Now, onto regular life. Much has happened these past week since break-but it’s all normal day stuff. We had conferences that went well-all of my parents came. I know…that’s never happened before! We’ve eaten at some really great restaurants-last night Paul found a brewery that served delicious beer brewed downstairs and yummy tapas style food. Halloween came and went rather uneventful in the way of Halloween. We had to make an emergency trip to the consulate to get papers notorized for the sale of our house…which FINALLY happened! Yay-NEVER BUYING A HOUSE AGAIN. Just saying.

We are in full-swing SAT testing season-and Paul is in charge. I have been helping each weekend which earns extra $$.

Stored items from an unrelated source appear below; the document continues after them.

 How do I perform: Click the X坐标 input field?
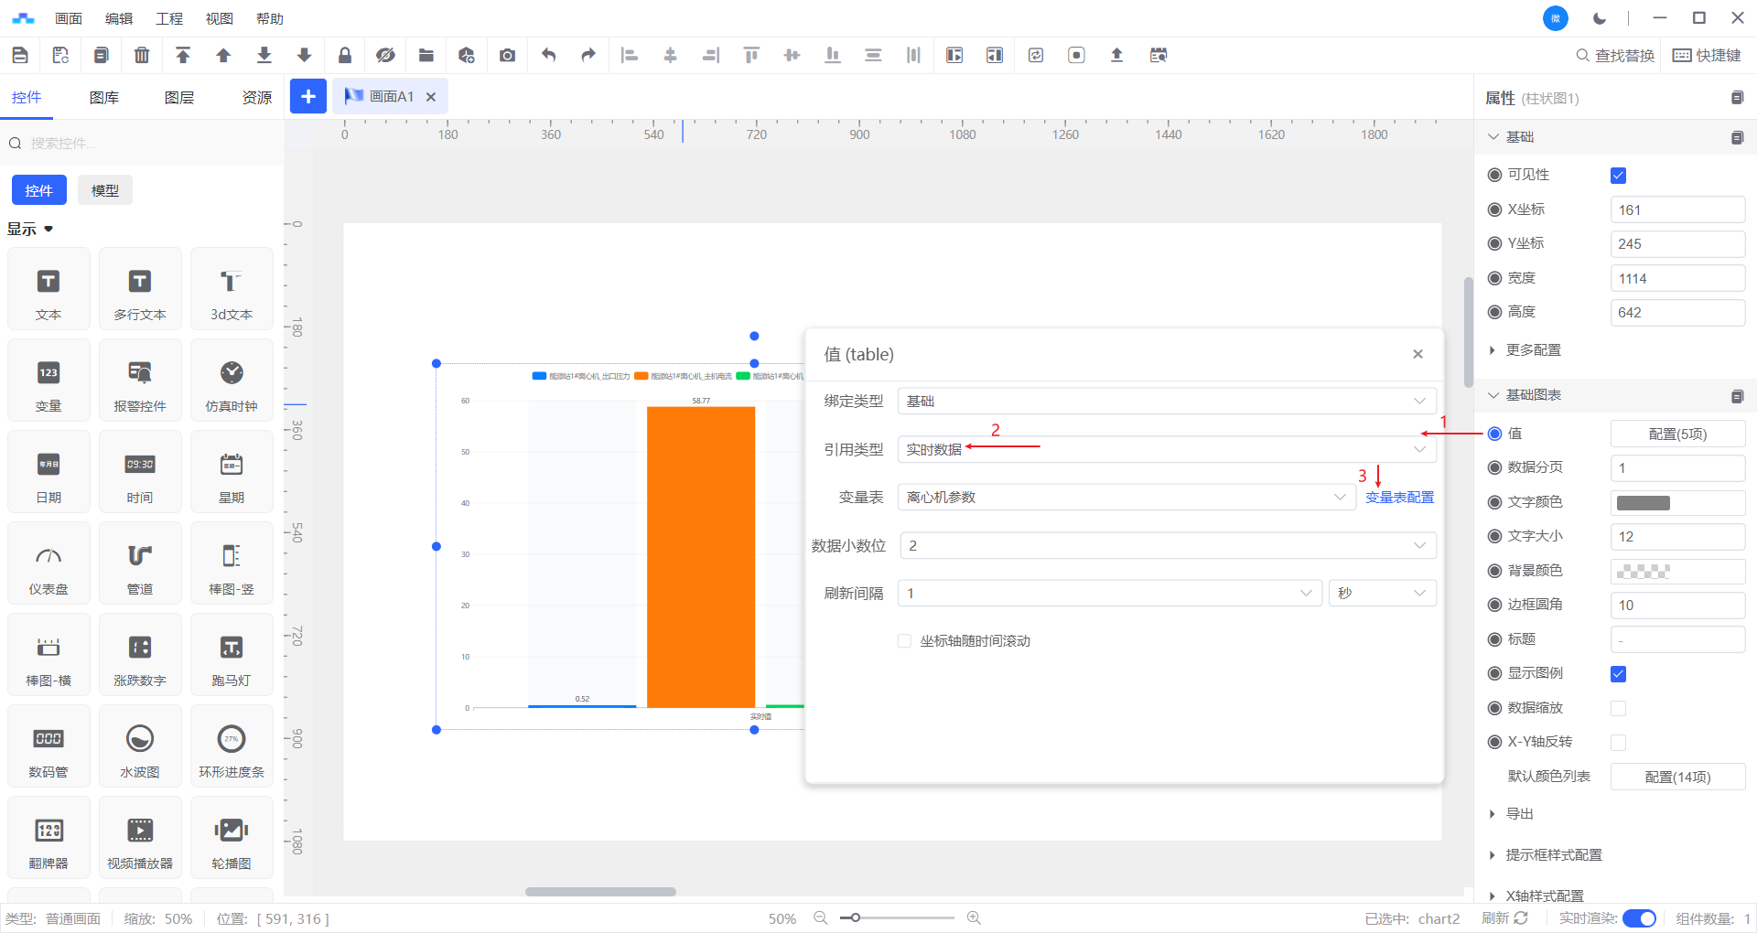tap(1676, 210)
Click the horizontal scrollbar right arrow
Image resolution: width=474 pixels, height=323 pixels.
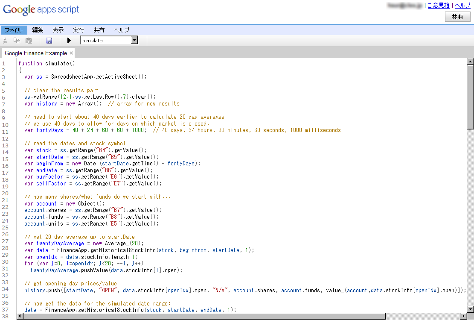point(463,316)

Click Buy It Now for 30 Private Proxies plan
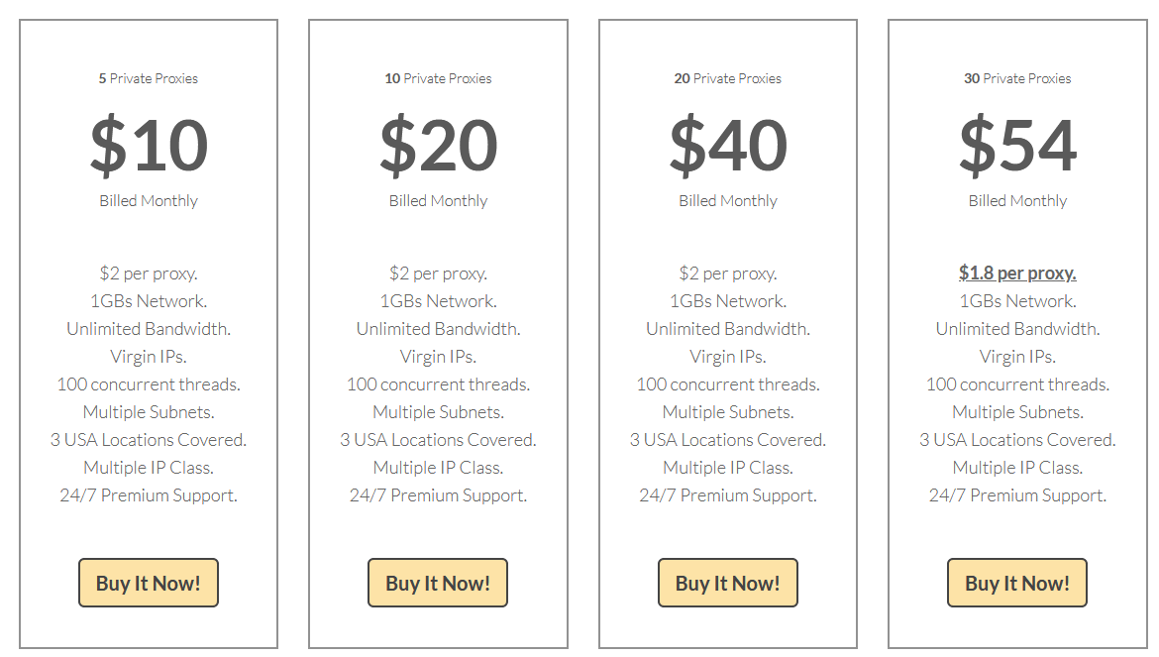[x=1016, y=583]
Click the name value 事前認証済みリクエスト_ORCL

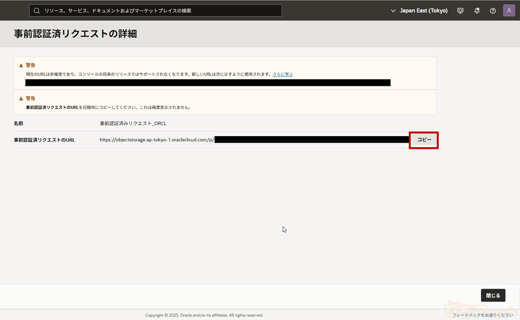pos(133,123)
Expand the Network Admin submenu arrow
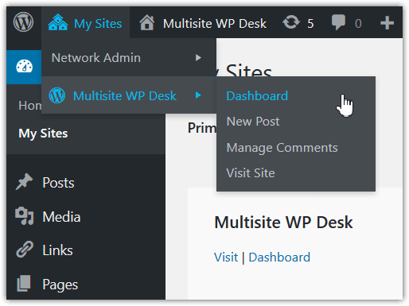 [x=198, y=57]
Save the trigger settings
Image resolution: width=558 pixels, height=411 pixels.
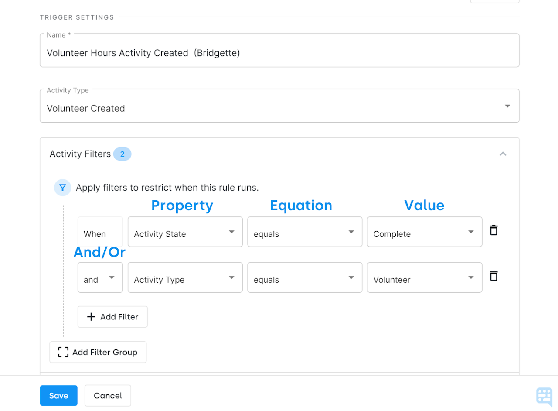(58, 395)

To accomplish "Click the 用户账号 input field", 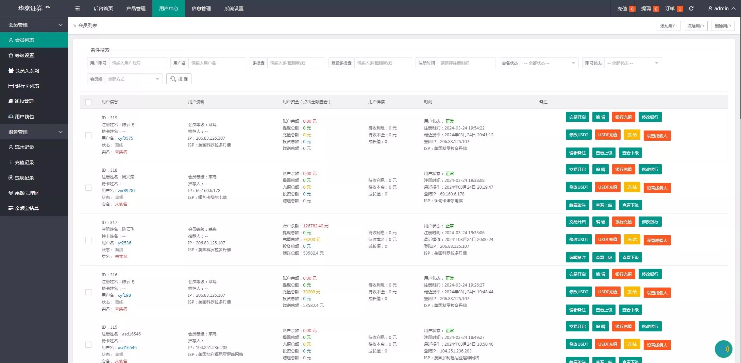I will [x=138, y=63].
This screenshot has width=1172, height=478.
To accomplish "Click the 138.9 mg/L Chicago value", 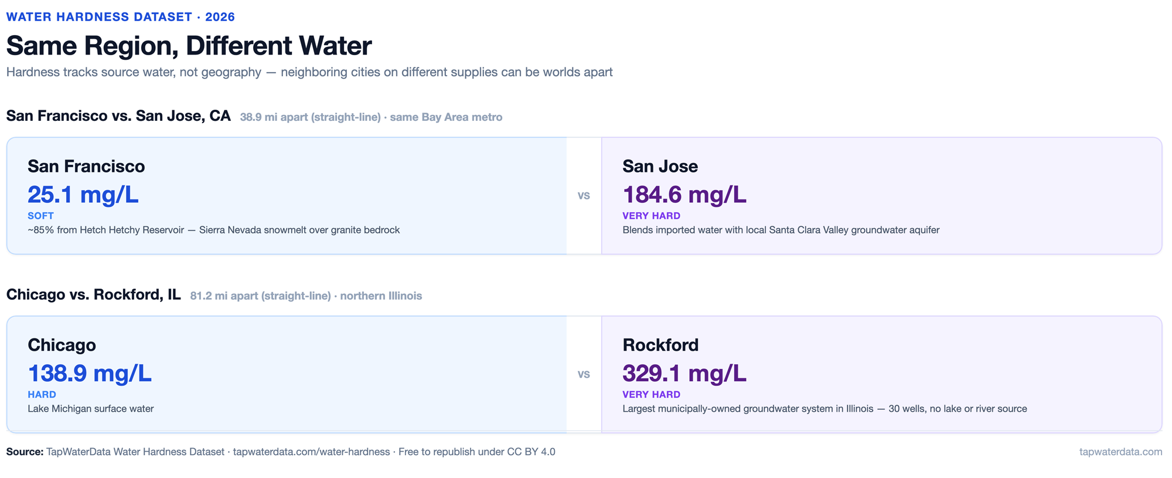I will click(x=90, y=373).
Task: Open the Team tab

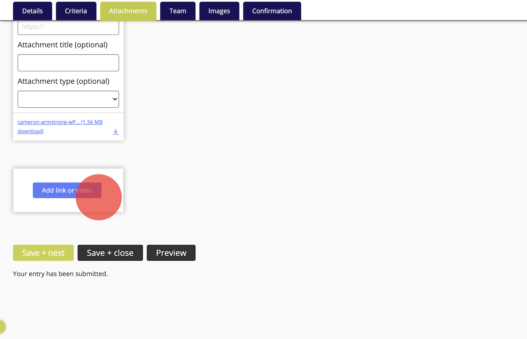Action: (x=178, y=11)
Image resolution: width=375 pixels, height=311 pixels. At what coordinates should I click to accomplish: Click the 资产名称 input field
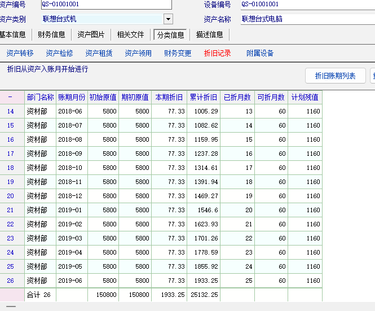point(307,19)
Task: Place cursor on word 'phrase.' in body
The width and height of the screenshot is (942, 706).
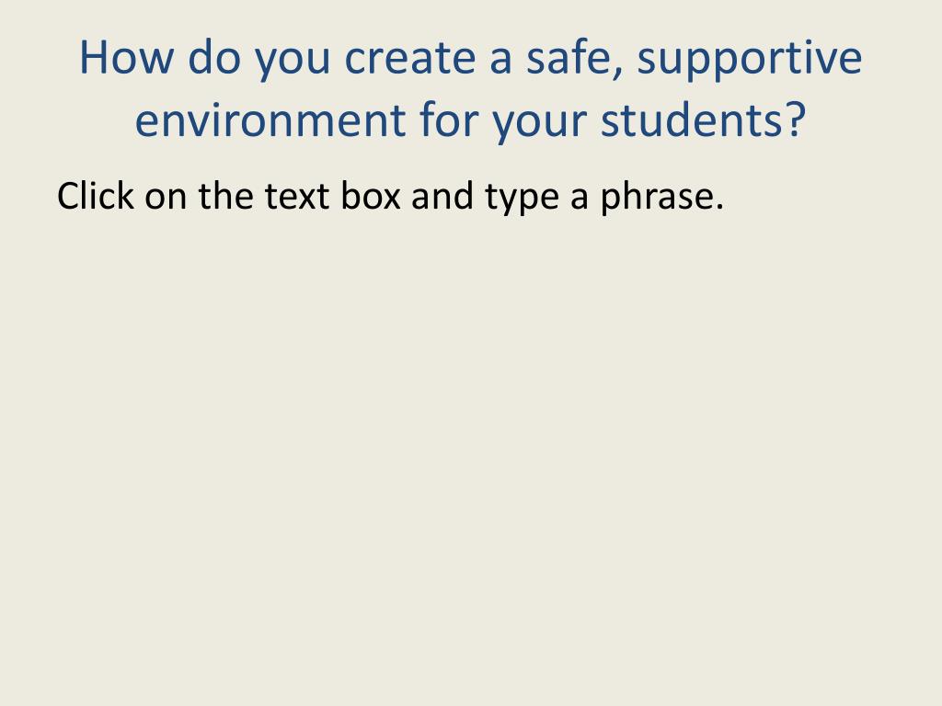Action: click(662, 197)
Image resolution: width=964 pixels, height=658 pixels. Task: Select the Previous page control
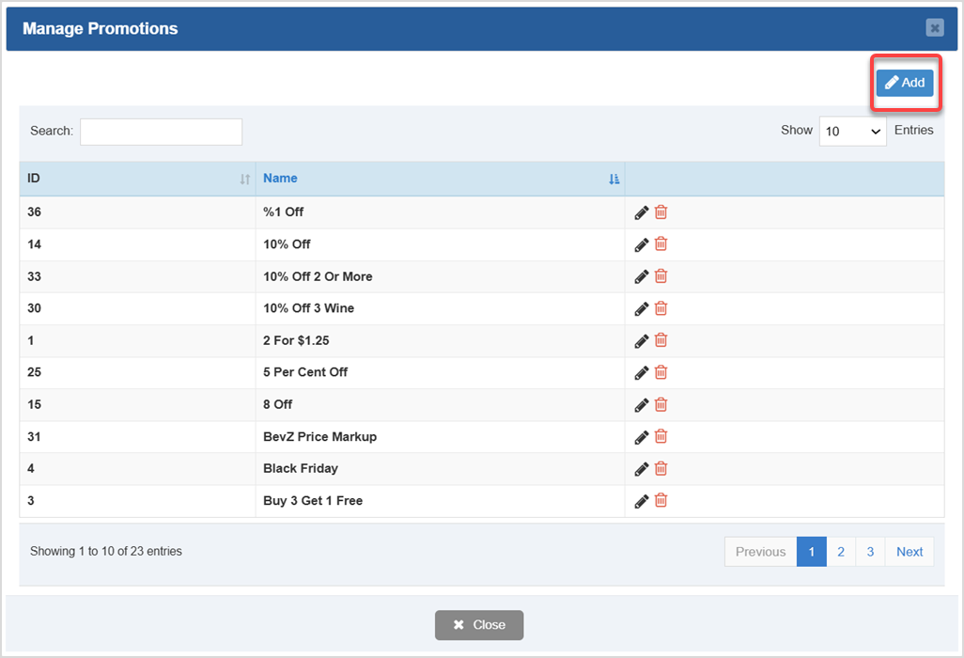(x=759, y=551)
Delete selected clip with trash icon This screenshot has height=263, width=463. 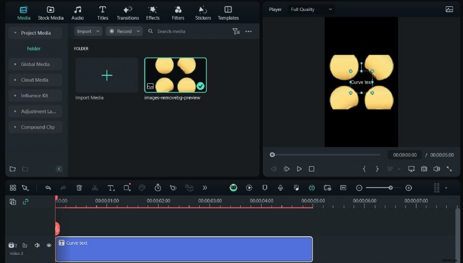(79, 188)
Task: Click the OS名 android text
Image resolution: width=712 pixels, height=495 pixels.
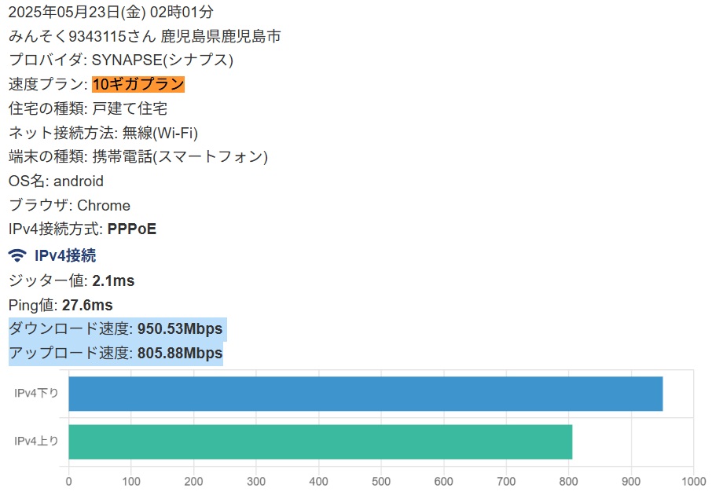Action: point(56,181)
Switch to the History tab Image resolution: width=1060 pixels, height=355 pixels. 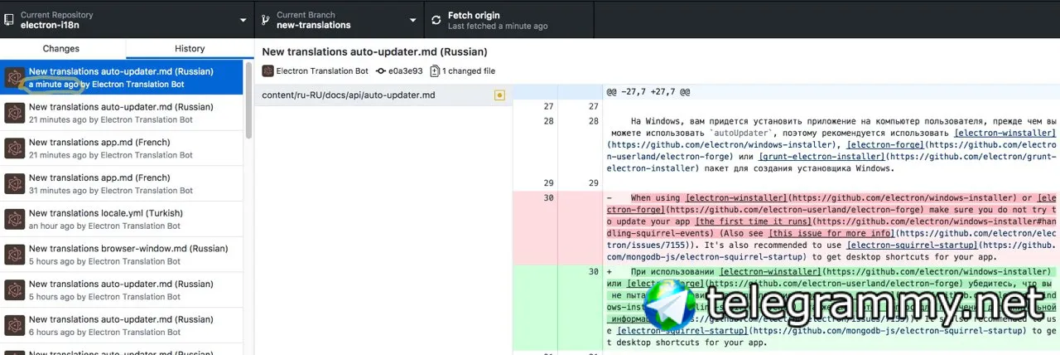[190, 49]
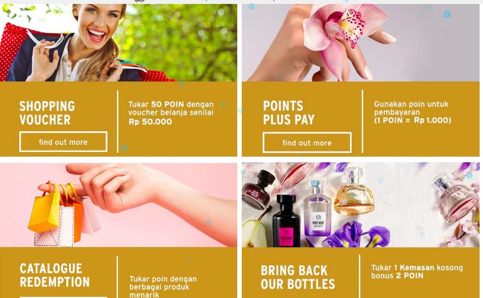Click the Gunakan poin untuk pembayaran text
This screenshot has height=298, width=483.
412,112
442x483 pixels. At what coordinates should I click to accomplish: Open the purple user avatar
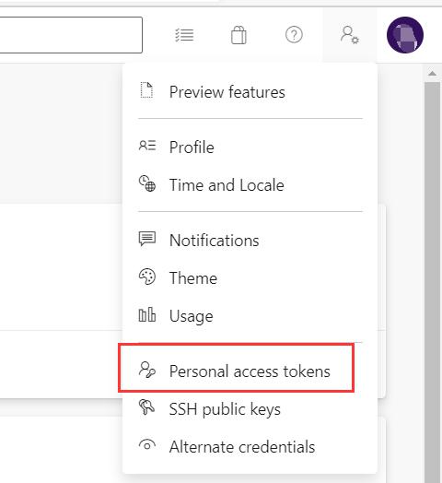click(x=405, y=35)
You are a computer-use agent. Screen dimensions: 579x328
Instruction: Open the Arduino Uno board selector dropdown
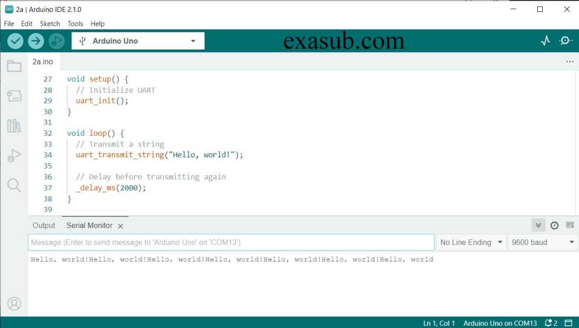[x=137, y=41]
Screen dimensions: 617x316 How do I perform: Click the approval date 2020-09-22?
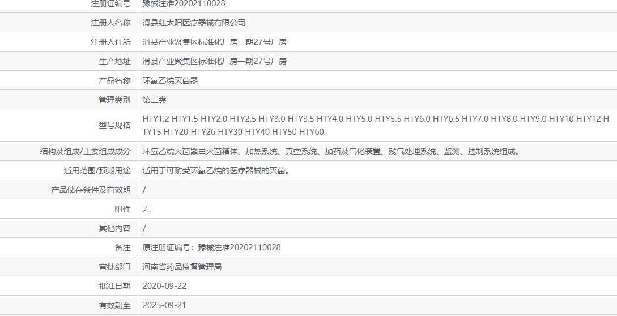pos(164,286)
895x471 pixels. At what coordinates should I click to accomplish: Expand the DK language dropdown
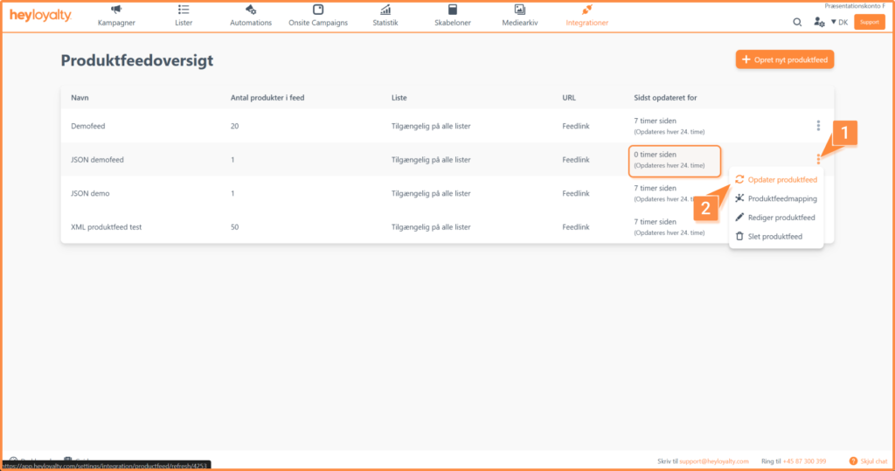(839, 22)

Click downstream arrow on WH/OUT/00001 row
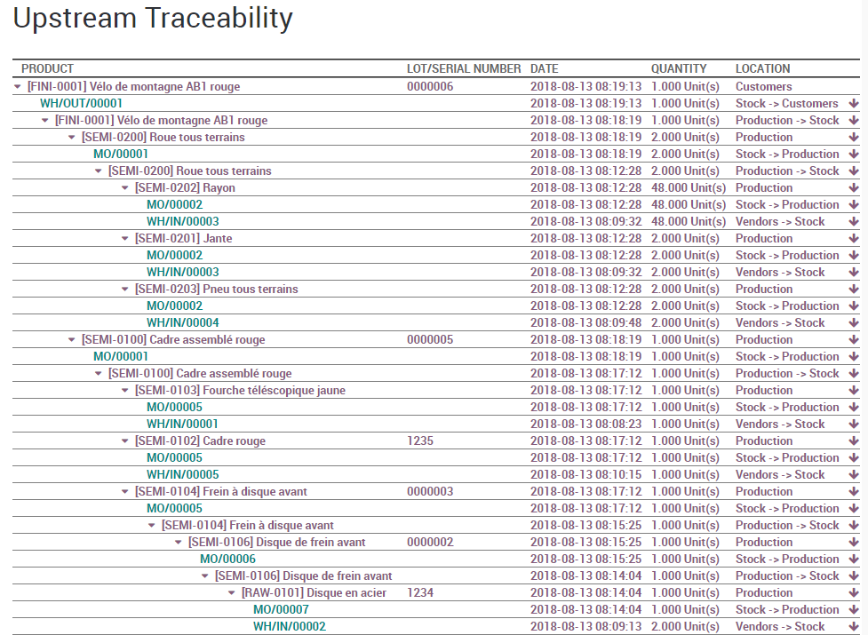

Paul’s officially coaching boys basketball now and they had their first game against varsity girls and won by 2 (though some of their team was missing I hear) and played another school in small tournament style games this past Saturday. They lost all games, but did well overall for their fist official game of the season. They will travel to Kobe in December for a game series!

My class is going great-just working through our regular days getting ready for a new unit and report cards getting done for the first half of the year in December.

The city is abuzz with Christmas as lights and music are popping up all over. It’s very pretty and I find I am excited for Christmas-I like seeing Japan’s interpretation of holidays and how they decorate. Very festive. there is also something about walking downtown with trees and lights everywhere.

The temperature is dropping quickly-yay! It’s ranging about mid 40s to mid 50s regularly.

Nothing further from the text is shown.